### TAREFAS A REALIZAR
1) Responda a estas perguntas com base no texto sobre a obra de Beccaria:
(a) Quais quatro características do Direito Penal da época o texto aponta?
(b) Em que ano a obra 'Dei Delitti e Delle Pene' foi escrita originalmente?
(c) O que antecedia as penas de morte?
2) Prossiga com o texto sobre a obra de Beccaria, começando logo após a sua última frase.

───── TRECHO DO DOCUMENTO

As características do Direito Penal em sua época eram a repressividade, a incerteza, a abusividade e a corrupção. Apesar de essas características ainda subsistirem, a privação do direito à liberdade, à vida e à propriedade não se dava em observância ao devido processo legal. Havia acusações secretas e as condenações baseavam-se em provas sem consistência. O poder discricionário dos juízes, quanto à punição aos condenados, era ilimitada, variando as penas em função da vontade dele ou da classe social do indivíduo. Havia penas de morte, antecedidas por torturas aplicadas por determinação judicial, e não havia, na prática, diferença entre acusado e condenado, pois ambos eram colocados na mesma instituição e eram alvos de encarceramento, independentemente de idade ou sexo.
A obra 'Dei Delitti e Delle Pene' (BECCARIA, Cesare. Dos Delitos e das Penas. 1.ed. São Paulo: Martin Claret, 2002), escrita originalmente em 1764, tornou-se conhecida por criticar a condição do modelo penal existente sob governo despótico (sem contudo criticar profundamente a estrutura social). No início da obra, o autor resume o seu raciocínio e expõe a razão que o fez escrever o livro, que seria o interesse em humanizar o direito, principalmente o direito penal e a execução da pena, que estavam entregues à discricionariedade do monarca e do órgão julgador. Seu intuito foi criticar a crueldade das penas e a irregularidade dos procedimentos criminais e revoltar-se contra as atrocidades cometidas em nome da lei, da justiça e da ordem pública.

──────────
───── EXTRATO DOS DADOS

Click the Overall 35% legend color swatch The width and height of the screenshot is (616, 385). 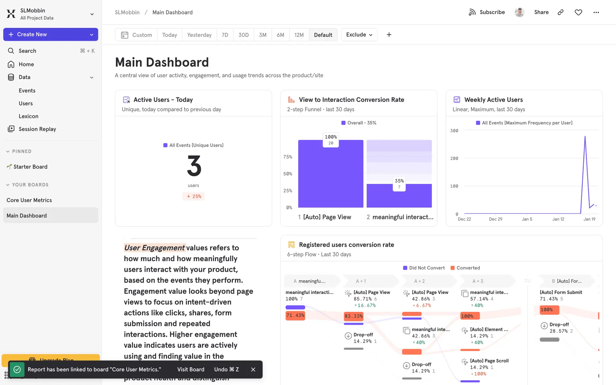[x=343, y=123]
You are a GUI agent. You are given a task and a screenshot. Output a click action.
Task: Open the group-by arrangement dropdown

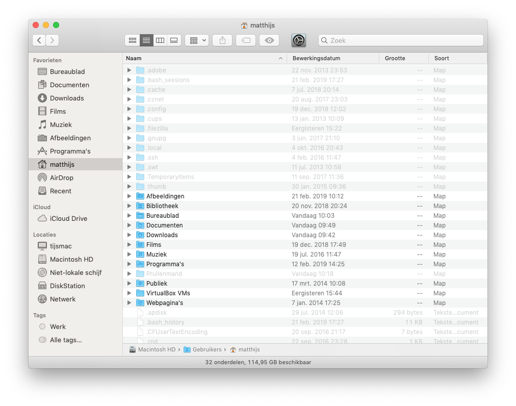[197, 40]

──────────

### RESPOSTAS FINAIS
1)
(a) A repressividade, a incerteza, a abusividade e a corrupção.
(b) Em 1764.
(c) Torturas aplicadas por determinação judicial.

2)
O livro se compõe de 42 capítulos: I – Introdução; II – Origem das penas e direito punir; III – Consequências desses princípios; IV – Da interpretação das leis; V – Da obscuridade das leis; VI – Da prisão; VII – Dos indícios do delito e da forma dos julgamentos; VIII – Das testemunhas; IX – Das acusações secretas; X – Dos interrogatórios sugestivos; XI – Dos juramentos; XII – Da questão ou tortura; XIII – Da duração do processo e da prescrição; XIV – Dos crimes começados; dos cúmplices; da impunidade; XV – Da moderação das penas; XVI – Da pena de morte; XVII – Do banimento e das confiscações; XVIII – Da infâmia; XIX – Da publicidade e da presteza das penas; XX – Que o castigo deve ser inevitável. – Das graças; XXI – Dos asilos; XXII – Do uso de pôr a cabeça a prêmio; XXIII – Que as penas devem ser proporcionadas aos delitos; XXIV – Da medida dos delitos; XXV – Divisão dos delitos; XXVI – Dos crimes de lesa-majestade; XXVII – Dos atentados contra a segurança dos particulares e principalmente das violências; XXVIII – Das injúrias; XXIX – Dos duelos; XXX – Do roubo; XXXI – Do contrabando; XXXII – Das falências; XXXIII – Dos delitos que perturbam a tranquilidade pública; XXXIV – Da ociosidade; XXXV – Do suicídio; XXXVI – De certos delitos difíceis de constatar; XXXVII – De uma espécie particular de delito; XXXVIII – De algumas fontes gerais de erros e de injustiças na legislação e, em primeiro lugar, das falsas ideias de utilidade; XXXIX – Do espírito de família; XL – Do espírito do fisco; XLI – Dos meios de prevenir crimes; e XLII – Conclusão.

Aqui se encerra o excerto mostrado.